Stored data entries
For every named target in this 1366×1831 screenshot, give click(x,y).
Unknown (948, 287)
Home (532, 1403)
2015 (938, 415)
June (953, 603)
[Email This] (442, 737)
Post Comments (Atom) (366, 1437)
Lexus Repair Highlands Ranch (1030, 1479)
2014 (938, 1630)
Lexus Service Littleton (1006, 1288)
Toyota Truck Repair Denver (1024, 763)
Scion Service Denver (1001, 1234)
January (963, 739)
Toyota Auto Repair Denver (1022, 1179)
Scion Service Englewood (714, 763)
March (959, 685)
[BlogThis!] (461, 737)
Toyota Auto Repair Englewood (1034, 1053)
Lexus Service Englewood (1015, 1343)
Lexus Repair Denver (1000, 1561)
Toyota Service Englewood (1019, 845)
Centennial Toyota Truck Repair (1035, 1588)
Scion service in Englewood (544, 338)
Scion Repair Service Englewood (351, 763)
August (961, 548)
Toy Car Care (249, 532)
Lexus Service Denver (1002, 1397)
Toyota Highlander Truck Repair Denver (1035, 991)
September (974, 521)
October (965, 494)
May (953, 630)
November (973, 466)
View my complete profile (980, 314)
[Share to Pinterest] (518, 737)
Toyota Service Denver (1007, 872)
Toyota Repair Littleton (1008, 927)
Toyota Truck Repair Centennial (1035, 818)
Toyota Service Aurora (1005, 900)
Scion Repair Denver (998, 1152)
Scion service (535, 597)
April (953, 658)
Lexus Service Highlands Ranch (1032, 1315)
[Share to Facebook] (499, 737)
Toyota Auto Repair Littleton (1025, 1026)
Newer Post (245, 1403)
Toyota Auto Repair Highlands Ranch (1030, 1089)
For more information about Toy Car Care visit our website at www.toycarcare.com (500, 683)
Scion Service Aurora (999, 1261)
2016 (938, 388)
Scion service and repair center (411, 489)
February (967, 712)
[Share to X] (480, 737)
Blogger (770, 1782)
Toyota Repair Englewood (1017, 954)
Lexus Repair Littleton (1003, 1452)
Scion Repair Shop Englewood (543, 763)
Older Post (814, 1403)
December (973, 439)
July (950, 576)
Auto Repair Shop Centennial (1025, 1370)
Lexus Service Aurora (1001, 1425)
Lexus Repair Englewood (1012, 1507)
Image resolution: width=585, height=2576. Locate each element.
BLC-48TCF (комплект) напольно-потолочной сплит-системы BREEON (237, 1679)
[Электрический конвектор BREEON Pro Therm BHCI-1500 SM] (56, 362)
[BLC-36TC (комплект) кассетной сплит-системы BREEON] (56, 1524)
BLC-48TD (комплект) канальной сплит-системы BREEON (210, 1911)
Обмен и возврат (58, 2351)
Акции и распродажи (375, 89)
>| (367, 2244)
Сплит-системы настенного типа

TASK OBJECTIVE: Your response needs to restate the lines above exactly.

OUTPUT:
For every named target in this 1366×1831 screenshot, give click(x,y).
Unknown (948, 287)
Home (532, 1403)
2015 (938, 415)
June (953, 603)
[Email This] (442, 737)
Post Comments (Atom) (366, 1437)
Lexus Repair Highlands Ranch (1030, 1479)
2014 (938, 1630)
Lexus Service Littleton (1006, 1288)
Toyota Truck Repair Denver (1024, 763)
Scion Service Denver (1001, 1234)
January (963, 739)
Toyota Auto Repair Denver (1022, 1179)
Scion Service Englewood (714, 763)
March (959, 685)
[BlogThis!] (461, 737)
Toyota Auto Repair Englewood (1034, 1053)
Lexus Service Englewood (1015, 1343)
Lexus Repair Denver (1000, 1561)
Toyota Service Englewood (1019, 845)
Centennial Toyota Truck Repair (1035, 1588)
Scion service in Englewood (544, 338)
Scion Repair Service Englewood (351, 763)
August (961, 548)
Toy Car Care (249, 532)
Lexus Service Denver (1002, 1397)
Toyota Highlander Truck Repair Denver (1035, 991)
September (974, 521)
October (965, 494)
May (953, 630)
November (973, 466)
View my complete profile (980, 314)
[Share to Pinterest] (518, 737)
Toyota Service Denver (1007, 872)
Toyota Repair Littleton (1008, 927)
Toyota Truck Repair Centennial (1035, 818)
Toyota Service Aurora (1005, 900)
Scion Repair Denver (998, 1152)
Scion service (535, 597)
April (953, 658)
Lexus Service Highlands Ranch (1032, 1315)
[Share to Facebook] (499, 737)
Toyota Auto Repair Littleton (1025, 1026)
Newer Post (245, 1403)
Toyota Auto Repair Highlands Ranch (1030, 1089)
For more information about Toy Car Care visit our website at www.toycarcare.com (500, 683)
Scion Service Aurora (999, 1261)
2016 (938, 388)
Scion service and repair center (411, 489)
February (967, 712)
[Share to X] (480, 737)
Blogger (770, 1782)
Toyota Repair Englewood (1017, 954)
Lexus Repair Littleton (1003, 1452)
Scion Repair Shop Englewood (543, 763)
Older Post (814, 1403)
December (973, 439)
July (950, 576)
Auto Repair Shop Centennial (1025, 1370)
Lexus Service Aurora (1001, 1425)
Lexus Repair Englewood (1012, 1507)
Image resolution: width=585, height=2576. Locate each element.
BLC-48TCF (комплект) напольно-потолочной сплит-системы BREEON (237, 1679)
[Электрический конвектор BREEON Pro Therm BHCI-1500 SM] (56, 362)
[BLC-36TC (комплект) кассетной сплит-системы BREEON] (56, 1524)
BLC-48TD (комплект) канальной сплит-системы BREEON (210, 1911)
Обмен и возврат (58, 2351)
Акции и распродажи (375, 89)
>| (367, 2244)
Сплит-системы настенного типа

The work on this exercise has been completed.